Why Use a Big Tool when Small Ones Will Do? Marrying the LMS with Web 2.0 Tools

English: Swarm of bees on bicycle (Photo credit: Wikipedia)

I came across this quoted text when reading the manual for Handbrake, a great open source DVD transcoding tool, and realized how relevant the wisdom continues to be…

There’s this ​old geek proverb:

The Law of Software Development and Envelopment at MIT:

Every program in development at MIT expands until it can read mail.

It also goes by the name ​Zawinski’s Law:

Every program attempts to expand until it can read mail. Those programs which cannot so expand are replaced by ones which can.

Guess what, though? We’re trying to avoid that kind of pointless bloat. HandBrake follows the ​Polyvalent-Program Pattern… We are following ​the *nix philosophy of small tools:

It is, however, all too easy to get sloppy about how large your shared context needs to be. The pressure behind ​Zawinski’s Law is the tendency of applications to want to share context for convenience. It’s easy to end up carrying around too much weight, too many assumptions, and to write programs that are over-complex, bloated, and huge. The paradigmatic example in the 1990s was the way that the mailto: URL induced the growth of huge mail clients embedded in Web browsers.

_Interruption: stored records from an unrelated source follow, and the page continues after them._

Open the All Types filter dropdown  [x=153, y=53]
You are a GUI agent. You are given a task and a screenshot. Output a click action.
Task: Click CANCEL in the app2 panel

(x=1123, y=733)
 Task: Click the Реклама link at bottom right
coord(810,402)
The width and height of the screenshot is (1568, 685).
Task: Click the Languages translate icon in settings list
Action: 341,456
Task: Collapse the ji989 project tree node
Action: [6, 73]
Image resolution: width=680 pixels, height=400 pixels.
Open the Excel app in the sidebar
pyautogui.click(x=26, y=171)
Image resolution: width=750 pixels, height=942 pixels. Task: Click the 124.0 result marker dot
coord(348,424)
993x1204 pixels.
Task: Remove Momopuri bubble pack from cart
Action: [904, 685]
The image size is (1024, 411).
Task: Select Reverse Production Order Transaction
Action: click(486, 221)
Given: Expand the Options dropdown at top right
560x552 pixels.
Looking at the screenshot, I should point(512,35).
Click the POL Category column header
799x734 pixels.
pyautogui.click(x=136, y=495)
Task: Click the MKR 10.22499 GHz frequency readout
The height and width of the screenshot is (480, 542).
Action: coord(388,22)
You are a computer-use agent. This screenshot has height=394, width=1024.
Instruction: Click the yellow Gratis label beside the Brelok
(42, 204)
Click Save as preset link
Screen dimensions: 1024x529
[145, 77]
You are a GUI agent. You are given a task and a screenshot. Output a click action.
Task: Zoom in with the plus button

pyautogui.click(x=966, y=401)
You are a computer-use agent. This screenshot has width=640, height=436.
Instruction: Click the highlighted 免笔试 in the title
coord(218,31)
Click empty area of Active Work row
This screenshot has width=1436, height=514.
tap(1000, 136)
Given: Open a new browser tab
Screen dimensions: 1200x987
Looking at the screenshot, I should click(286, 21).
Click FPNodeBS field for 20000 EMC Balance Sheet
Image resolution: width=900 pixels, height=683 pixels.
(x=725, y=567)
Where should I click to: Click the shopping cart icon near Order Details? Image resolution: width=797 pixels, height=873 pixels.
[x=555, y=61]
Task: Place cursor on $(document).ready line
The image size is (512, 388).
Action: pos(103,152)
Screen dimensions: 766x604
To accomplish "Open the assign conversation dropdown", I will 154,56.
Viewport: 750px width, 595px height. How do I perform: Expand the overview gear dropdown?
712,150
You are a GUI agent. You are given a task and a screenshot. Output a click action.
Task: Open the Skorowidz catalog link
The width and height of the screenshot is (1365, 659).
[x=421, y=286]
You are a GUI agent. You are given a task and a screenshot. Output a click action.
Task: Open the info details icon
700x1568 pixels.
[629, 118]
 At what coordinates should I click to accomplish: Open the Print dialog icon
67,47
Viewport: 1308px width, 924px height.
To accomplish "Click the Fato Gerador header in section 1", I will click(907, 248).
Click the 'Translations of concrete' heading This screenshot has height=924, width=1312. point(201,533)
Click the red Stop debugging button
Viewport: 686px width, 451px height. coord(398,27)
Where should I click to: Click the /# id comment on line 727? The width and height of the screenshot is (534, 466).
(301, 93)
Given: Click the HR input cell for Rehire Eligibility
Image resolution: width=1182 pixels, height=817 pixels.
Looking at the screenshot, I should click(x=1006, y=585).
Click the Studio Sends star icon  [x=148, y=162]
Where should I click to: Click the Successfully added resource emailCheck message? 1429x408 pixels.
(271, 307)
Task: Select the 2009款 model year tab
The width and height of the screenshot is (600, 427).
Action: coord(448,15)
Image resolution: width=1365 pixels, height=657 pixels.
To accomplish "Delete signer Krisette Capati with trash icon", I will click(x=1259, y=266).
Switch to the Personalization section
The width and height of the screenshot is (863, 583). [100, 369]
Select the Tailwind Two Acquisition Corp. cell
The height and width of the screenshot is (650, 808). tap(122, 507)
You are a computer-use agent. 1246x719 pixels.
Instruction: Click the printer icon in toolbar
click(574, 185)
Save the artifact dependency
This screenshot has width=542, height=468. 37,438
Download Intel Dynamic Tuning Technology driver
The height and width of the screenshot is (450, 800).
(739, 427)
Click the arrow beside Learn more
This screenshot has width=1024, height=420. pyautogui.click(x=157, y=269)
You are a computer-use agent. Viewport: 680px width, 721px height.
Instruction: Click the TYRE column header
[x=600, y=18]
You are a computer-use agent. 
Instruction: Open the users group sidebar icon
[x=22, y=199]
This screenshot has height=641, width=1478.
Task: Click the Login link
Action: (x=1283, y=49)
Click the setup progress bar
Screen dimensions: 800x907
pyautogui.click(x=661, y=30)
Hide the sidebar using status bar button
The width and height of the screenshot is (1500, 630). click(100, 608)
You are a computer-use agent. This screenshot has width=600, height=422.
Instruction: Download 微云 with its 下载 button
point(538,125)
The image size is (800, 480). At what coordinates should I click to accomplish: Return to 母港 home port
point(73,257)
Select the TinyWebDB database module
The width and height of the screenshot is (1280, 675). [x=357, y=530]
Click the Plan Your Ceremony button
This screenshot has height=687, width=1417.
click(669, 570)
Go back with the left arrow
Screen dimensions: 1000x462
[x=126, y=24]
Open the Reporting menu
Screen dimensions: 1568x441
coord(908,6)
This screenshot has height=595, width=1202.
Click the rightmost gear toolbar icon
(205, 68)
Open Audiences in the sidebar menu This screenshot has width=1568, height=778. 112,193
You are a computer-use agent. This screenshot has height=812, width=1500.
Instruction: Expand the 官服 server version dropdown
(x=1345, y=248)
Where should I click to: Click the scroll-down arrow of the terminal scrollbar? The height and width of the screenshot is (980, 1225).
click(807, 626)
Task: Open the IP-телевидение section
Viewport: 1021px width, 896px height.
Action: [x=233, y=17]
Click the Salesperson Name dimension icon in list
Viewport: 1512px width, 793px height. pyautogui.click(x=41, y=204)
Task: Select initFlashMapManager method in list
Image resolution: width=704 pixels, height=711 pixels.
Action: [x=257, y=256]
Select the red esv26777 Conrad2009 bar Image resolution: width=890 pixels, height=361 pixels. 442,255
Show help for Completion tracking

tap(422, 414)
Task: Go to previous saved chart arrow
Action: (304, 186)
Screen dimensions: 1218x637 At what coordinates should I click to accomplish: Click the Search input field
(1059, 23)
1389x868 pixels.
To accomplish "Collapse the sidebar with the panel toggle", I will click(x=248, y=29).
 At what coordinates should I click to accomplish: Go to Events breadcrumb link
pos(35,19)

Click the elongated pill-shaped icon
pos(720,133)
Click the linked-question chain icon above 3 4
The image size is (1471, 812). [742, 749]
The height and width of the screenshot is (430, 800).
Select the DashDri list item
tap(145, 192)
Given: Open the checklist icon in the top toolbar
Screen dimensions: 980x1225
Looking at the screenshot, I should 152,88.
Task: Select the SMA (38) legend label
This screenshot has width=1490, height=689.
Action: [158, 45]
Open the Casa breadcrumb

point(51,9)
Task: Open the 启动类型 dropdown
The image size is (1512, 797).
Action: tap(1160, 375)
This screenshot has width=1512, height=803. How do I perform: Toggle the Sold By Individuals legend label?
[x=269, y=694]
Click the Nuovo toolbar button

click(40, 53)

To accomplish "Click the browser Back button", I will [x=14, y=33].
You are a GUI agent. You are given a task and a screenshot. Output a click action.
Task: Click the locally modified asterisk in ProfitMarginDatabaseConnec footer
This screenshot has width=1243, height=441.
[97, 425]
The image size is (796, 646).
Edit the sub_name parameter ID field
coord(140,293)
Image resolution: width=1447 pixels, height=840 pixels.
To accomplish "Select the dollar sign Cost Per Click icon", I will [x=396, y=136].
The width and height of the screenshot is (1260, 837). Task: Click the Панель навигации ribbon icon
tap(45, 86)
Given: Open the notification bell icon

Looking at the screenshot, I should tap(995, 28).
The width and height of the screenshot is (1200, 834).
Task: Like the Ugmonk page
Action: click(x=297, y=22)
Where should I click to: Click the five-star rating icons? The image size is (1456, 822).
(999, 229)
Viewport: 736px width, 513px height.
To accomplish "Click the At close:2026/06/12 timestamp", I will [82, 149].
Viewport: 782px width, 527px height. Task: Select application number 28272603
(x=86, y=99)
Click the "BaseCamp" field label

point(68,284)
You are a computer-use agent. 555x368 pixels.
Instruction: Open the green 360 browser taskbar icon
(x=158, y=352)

The corrective to this tendency comes straight from the old-school Unix hymnbook. It is the Rule of Parsimony: Write a big program only when it is clear by demonstration that nothing else will do—that is, when attempts to partition the problem have been made and failed. This maxim implies an astringent skepticism about large programs, and a strategy for avoiding them: look for the small-program solution first. If a single small program won’t do the job, try building a toolkit of cooperating small programs within an existing framework to attack it. Only if both approaches fail are you free (in the Unix tradition) to build a large program (or a new framework) without feeling you have failed the design challenge.

via IsIsnt – HandBrake.

This same advice could apply to your education technology ecosystem. Learning Management Systems have conditioned users to expect that every tool they will ever need for every task they will ever do should be provided as part of the LMS. They act like if it’s not part of the LMS, they can’t or won’t use it, forgetting that there is a whole universe of free tools designed to do one thing really well. Rather than wringing your hands that your LMS doesn’t have this one feature, explore which single-use apps have the best reputation for meeting that need, and give them a try. Often you will find that you can extend the capabilities of your LMS (if you want to look at it that way) by linking out to 3rd party tools.

In this day and age, the proliferation of free, focused tools for a variety of uses challenges each of us to become Sysadmins of our own Personal Cyber-Infrastructure. In other words, we all have to figure out our own internal rules and reasons for choosing certain apps to solve problems in our digital lives. While this means you’ll commit valuable attention and time to figuring out the optimal tools, the process will also make you a better computer user and you’ll develop a large background knowledge of which apps work best in a given situation.

We are working to move our university from total dependence on the LMS to experimentation with various 3rd party apps that can add value to teaching and learning. Thanks to Canvas’ focus on interoperability, any web tool that can produce a public URL can be piped into the LMS in a variety of ways. This means that your students and faculty can be free to explore whichever web-based tools fit their needs best, and there’s no pressure to make sure everyone is using the same tool. Even if it’s something as simple as mind mapping, note taking, video sharing, or voice threading, you can just provide the LMS as a central meeting space where all those tools can co-exist.